*CONSIGNA 1*
Según el fragmento sobre los educadores cristianos, ¿qué institución fundó el padre Poveda?

*FRAGMENTO DE PÁGINA*
- - -
Aquella fe recibida en los primeros tiempos del cristianismo, sigue arraigada en la vida personal y familiar y en la religiosidad popular de vuestras gentes, expresada sobre todo en la devoción a los misterios de la Pasión del Señor, de la Eucaristía y en el amor filial a la Virgen Maria.
Para ayudar a mantener y fortificar esa fe, estas tierras han tenido la fortuna de disponer de ejemplares educadores cristianos. Entre ellos, fray Hernando de Talavera, el célebre arzobispo catequista que tan bien supo exponer los misterios cristianos a judíos y musulmanes. Y en tiempos recientes habéis dado a la educación en la fe maestros de gran talla como el obispo de Málaga, don Manuel González, el estupendo pedagogo don Andrés Manjón, fundador de las escuelas y seminario de Maestros del Ave María, y el insigne padre Poveda, fundador de la benemérita Institución Teresiana.
Ellos se unieron a otros admirables educadores cristianos procedentes de otras partes de España; entre ellos San Antonio María Claret y don Daniel Llorente. Figuras, todas ellas, luminosas y señeras, que se adelantaron a la renovación catequética de tiempos posteriores culminados en el último Concilio Ecuménico. Figuras que siguen siendo un ejemplo elocuente para todos los que hoy han de continuar la misión de educar en la fe a las nuevas generaciones.
- - -
[Entradas de una colección de datos]
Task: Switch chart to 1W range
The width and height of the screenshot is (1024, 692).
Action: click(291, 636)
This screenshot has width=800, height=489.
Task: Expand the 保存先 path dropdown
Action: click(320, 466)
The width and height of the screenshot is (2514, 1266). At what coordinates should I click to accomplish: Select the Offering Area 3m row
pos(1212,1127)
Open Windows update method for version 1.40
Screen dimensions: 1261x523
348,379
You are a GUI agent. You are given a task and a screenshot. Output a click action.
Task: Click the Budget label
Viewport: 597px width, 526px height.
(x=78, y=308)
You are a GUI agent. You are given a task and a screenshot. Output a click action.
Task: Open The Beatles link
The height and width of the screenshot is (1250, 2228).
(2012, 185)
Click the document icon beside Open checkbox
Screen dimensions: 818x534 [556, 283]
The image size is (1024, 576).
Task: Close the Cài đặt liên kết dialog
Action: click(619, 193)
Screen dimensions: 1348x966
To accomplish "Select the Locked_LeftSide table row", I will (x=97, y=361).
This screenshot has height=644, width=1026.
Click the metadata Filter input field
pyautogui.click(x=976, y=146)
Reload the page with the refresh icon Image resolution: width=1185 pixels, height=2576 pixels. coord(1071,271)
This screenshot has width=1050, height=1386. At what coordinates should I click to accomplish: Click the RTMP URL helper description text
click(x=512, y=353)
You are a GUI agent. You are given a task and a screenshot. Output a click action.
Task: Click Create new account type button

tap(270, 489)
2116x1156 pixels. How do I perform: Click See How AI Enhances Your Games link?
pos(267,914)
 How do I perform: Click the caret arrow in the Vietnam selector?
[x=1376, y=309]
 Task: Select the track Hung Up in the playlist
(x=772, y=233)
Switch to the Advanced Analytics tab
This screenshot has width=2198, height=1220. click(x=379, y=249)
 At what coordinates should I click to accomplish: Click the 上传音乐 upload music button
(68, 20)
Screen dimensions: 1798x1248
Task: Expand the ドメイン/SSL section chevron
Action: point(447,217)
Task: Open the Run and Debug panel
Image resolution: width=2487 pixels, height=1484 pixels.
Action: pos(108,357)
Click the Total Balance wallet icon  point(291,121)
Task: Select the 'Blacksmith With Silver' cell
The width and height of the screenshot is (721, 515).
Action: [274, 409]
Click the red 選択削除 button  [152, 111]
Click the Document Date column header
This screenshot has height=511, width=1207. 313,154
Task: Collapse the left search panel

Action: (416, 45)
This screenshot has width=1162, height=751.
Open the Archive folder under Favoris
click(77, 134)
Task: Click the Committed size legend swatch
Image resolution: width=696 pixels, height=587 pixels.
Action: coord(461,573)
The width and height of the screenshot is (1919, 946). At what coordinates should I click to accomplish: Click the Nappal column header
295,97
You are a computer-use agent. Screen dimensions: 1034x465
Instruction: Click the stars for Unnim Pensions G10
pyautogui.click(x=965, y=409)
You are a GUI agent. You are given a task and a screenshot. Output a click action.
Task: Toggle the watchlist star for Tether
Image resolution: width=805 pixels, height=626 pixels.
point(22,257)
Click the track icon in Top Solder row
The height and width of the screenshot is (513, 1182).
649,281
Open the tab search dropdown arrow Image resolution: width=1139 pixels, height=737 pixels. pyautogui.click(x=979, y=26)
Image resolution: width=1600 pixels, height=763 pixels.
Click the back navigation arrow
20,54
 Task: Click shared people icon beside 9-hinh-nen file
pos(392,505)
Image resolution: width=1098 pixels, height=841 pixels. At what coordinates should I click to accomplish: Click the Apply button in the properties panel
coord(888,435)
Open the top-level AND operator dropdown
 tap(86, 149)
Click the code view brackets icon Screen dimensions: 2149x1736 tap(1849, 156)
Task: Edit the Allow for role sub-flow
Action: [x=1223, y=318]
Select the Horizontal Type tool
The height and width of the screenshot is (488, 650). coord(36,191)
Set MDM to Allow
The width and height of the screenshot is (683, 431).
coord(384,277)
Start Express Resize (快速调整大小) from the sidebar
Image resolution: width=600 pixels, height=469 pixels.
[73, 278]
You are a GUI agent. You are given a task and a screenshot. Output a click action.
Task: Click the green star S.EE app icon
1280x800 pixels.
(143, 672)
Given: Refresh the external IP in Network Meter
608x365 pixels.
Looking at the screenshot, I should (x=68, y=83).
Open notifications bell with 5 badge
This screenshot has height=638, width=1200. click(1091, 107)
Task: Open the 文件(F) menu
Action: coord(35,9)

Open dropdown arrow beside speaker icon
- - -
*CONSIGNA 2*
Edita las entradas que van desde la línea que contiene "This screenshot has width=1050, height=1386." hasta la que contiene "Action: (416, 45)", ambas incluidas: sustituye "Vietnam" por "Colombia" sin tocar nada más y devuelve solo esas líneas.

*RESULTADO CORRECTO 1*
La benemérita Institución Teresiana.

*RESULTADO CORRECTO 2*
This screenshot has width=1050, height=1386. At what coordinates should I click to accomplish: Click the RTMP URL helper description text
click(x=512, y=353)
You are a GUI agent. You are given a task and a screenshot. Output a click action.
Task: Click Create new account type button

tap(270, 489)
2116x1156 pixels. How do I perform: Click See How AI Enhances Your Games link?
pos(267,914)
 How do I perform: Click the caret arrow in the Colombia selector?
[x=1376, y=309]
 Task: Select the track Hung Up in the playlist
(x=772, y=233)
Switch to the Advanced Analytics tab
This screenshot has width=2198, height=1220. click(x=379, y=249)
 At what coordinates should I click to accomplish: Click the 上传音乐 upload music button
(68, 20)
Screen dimensions: 1798x1248
Task: Expand the ドメイン/SSL section chevron
Action: point(447,217)
Task: Open the Run and Debug panel
Image resolution: width=2487 pixels, height=1484 pixels.
Action: pos(108,357)
Click the Total Balance wallet icon  point(291,121)
Task: Select the 'Blacksmith With Silver' cell
The width and height of the screenshot is (721, 515).
Action: [274, 409]
Click the red 選択削除 button  [152, 111]
Click the Document Date column header
This screenshot has height=511, width=1207. 313,154
Task: Collapse the left search panel

Action: (416, 45)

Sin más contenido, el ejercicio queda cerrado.